--- Task description ---
Write out all the rows below again, substituting "Goal:" for each "Given:" and changing nothing else.

--- Data listing ---
· · · · · · ·
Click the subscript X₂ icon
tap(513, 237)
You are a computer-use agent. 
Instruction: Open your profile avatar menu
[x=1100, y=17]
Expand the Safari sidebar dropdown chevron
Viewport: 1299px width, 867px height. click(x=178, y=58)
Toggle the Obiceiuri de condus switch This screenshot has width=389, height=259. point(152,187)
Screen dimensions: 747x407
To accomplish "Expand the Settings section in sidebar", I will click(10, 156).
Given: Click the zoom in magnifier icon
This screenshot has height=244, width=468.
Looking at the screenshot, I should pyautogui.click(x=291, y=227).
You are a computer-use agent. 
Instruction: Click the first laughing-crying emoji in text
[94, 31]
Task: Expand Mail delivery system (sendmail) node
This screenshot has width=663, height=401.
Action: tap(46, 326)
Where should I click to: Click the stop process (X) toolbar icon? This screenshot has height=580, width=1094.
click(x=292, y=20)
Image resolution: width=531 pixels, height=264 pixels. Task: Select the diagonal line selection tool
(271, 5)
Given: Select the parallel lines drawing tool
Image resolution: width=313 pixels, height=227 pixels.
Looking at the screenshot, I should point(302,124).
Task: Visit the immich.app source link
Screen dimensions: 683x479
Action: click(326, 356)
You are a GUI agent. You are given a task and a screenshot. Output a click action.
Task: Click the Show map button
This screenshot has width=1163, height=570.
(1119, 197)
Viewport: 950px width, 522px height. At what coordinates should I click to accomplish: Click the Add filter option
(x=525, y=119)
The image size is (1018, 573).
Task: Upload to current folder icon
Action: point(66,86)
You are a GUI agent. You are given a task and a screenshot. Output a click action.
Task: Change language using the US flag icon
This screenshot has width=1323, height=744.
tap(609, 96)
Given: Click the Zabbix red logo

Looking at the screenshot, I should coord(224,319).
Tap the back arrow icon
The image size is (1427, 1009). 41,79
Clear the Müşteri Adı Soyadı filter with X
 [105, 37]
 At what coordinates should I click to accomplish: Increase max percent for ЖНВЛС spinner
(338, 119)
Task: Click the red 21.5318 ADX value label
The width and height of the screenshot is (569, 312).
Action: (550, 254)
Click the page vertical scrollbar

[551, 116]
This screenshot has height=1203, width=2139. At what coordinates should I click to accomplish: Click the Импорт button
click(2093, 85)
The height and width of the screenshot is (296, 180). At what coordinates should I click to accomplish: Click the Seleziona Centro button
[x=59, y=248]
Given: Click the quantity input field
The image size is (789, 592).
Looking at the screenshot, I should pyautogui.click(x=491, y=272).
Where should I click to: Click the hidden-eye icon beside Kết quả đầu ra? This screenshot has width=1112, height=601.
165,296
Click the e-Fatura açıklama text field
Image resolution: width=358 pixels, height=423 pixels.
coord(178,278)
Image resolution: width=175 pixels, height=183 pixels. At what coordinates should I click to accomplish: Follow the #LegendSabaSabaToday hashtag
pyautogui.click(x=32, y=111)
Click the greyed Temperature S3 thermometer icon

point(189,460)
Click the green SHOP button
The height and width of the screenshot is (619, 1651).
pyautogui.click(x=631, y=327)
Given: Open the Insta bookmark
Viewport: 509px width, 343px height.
· · · · · · ·
--- Solution to this task ---
Click the subscript X₂ icon
tap(513, 237)
You are a computer-use agent. 
Instruction: Open your profile avatar menu
[x=1100, y=17]
Expand the Safari sidebar dropdown chevron
Viewport: 1299px width, 867px height. click(x=178, y=58)
Toggle the Obiceiuri de condus switch This screenshot has width=389, height=259. point(152,187)
Screen dimensions: 747x407
To accomplish "Expand the Settings section in sidebar", I will click(10, 156).
Goal: Click the zoom in magnifier icon
This screenshot has height=244, width=468.
Looking at the screenshot, I should pyautogui.click(x=291, y=227).
You are a computer-use agent. 
Instruction: Click the first laughing-crying emoji in text
[94, 31]
Task: Expand Mail delivery system (sendmail) node
This screenshot has width=663, height=401.
Action: tap(46, 326)
Where should I click to: Click the stop process (X) toolbar icon? This screenshot has height=580, width=1094.
click(x=292, y=20)
Image resolution: width=531 pixels, height=264 pixels. Task: Select the diagonal line selection tool
(271, 5)
Goal: Select the parallel lines drawing tool
Image resolution: width=313 pixels, height=227 pixels.
Looking at the screenshot, I should point(302,124).
Task: Visit the immich.app source link
Screen dimensions: 683x479
Action: click(326, 356)
You are a GUI agent. You are given a task and a screenshot. Output a click action.
Task: Click the Show map button
This screenshot has width=1163, height=570.
(1119, 197)
Viewport: 950px width, 522px height. At what coordinates should I click to accomplish: Click the Add filter option
(x=525, y=119)
The image size is (1018, 573).
Task: Upload to current folder icon
Action: point(66,86)
You are a GUI agent. You are given a task and a screenshot. Output a click action.
Task: Change language using the US flag icon
This screenshot has width=1323, height=744.
tap(609, 96)
Goal: Click the Zabbix red logo

Looking at the screenshot, I should coord(224,319).
Tap the back arrow icon
The image size is (1427, 1009). 41,79
Clear the Müşteri Adı Soyadı filter with X
 [105, 37]
 At what coordinates should I click to accomplish: Increase max percent for ЖНВЛС spinner
(338, 119)
Task: Click the red 21.5318 ADX value label
The width and height of the screenshot is (569, 312).
Action: (550, 254)
Click the page vertical scrollbar

[551, 116]
This screenshot has height=1203, width=2139. At what coordinates should I click to accomplish: Click the Импорт button
click(2093, 85)
The height and width of the screenshot is (296, 180). At what coordinates should I click to accomplish: Click the Seleziona Centro button
[x=59, y=248]
Goal: Click the quantity input field
The image size is (789, 592).
Looking at the screenshot, I should pyautogui.click(x=491, y=272).
Where should I click to: Click the hidden-eye icon beside Kết quả đầu ra? This screenshot has width=1112, height=601.
165,296
Click the e-Fatura açıklama text field
Image resolution: width=358 pixels, height=423 pixels.
coord(178,278)
Image resolution: width=175 pixels, height=183 pixels. At what coordinates should I click to accomplish: Follow the #LegendSabaSabaToday hashtag
pyautogui.click(x=32, y=111)
Click the greyed Temperature S3 thermometer icon

point(189,460)
Click the green SHOP button
The height and width of the screenshot is (619, 1651).
pyautogui.click(x=631, y=327)
Goal: Open the Insta bookmark
Viewport: 509px width, 343px height.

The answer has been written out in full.